そしてもう一人、バードリックの妹シボーンは、読書が趣味で、結婚もしていません。この島では珍しいですが、きっとシボーンは、島の外で暮らしていたのかなと思いました。両親が7年くらい前に亡くなったと言っていたので、それで帰ってきたんだろうと思うと、彼女も、この島の息苦しさに苦しんでいたのかなと思いました。そんな場面も何度かありましたから。
私には、イニシェリン島でこの二人だけが、ちょっと異質だけど、マトモな人間に見えました。そしてこんな島の犠牲になっているのが、ドミニクなのかなと思いました。ドミニクは、ちょっと頭が弱いのかな?警察官の父親に虐待を受けていて、既に青年になっているのに、父親の支配下で怯えています。通常なら、誰かが止めるべきだと思うけど、警察官だし、誰も何も言いません。島で、友達も無く、相手にしてくれるバードリックを慕っていて、彼の所に逃げ込んだりしてきます。唯一、彼だけが、彼を庇っていたのかなと思います。だからイイ人なんだけど、向上心は無く、今のままで変わりたくないと思っているから、ちょっと困るのよね。
きっとコルムも、そんなバードリックの向上心というか、未来を見て行動しようという意志が無いところが、嫌になったのかなと思いました。コルムは、もう高齢なので、時間を有意義に使いたいというのは、最もなんですよ。そして、出来れば、バードリックにも、自分の先の事を考えて、行動して欲しかったんじゃないかな。
この映画、考えていくと、どんどん、こうじゃないか、ああじゃないかって思うことが出てきてしまうような映画ですが、これくらいで止めておきましょう。とても良い映画でした。コリン・ファレル、ブレンダン・グリーソンが良かった。そして周りを固める、ケリー・コンドンとバリー・コーガンが、良い印象を残してくれて、忘れられない映画になりそうです。
バードリックが可愛がっているロバが出てくるのですが、これが、もう、可愛いんですよ。リボンなんて付けちゃってて、言葉をちゃんと理解していそうで、賢いんです。うーん、可愛かったなぁ。あんなにロバと意志の疎通が出来るんだなぁ。
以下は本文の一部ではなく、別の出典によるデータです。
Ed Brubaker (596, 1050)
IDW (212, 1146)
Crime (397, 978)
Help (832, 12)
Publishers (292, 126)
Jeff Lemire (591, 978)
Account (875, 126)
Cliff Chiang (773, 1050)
私は、この映画、超!超!お薦めしたいと思います。私は素晴らしい映画だと思いましたが、この映画、深読みしないと、ただ、喧嘩をしているオッサンの話しだけで終わってしまいます。アイルランドの歴史と内戦、そして孤島という事を考えて、この映画を味わっていただかないと、何とも寂しい映画になってしまいます。出来たら、前もって情報を入れてから、観に行った方が楽しめるかなと思いました。ぜひ、観に行ってみてください。
ぜひ、楽しんできてくださいね。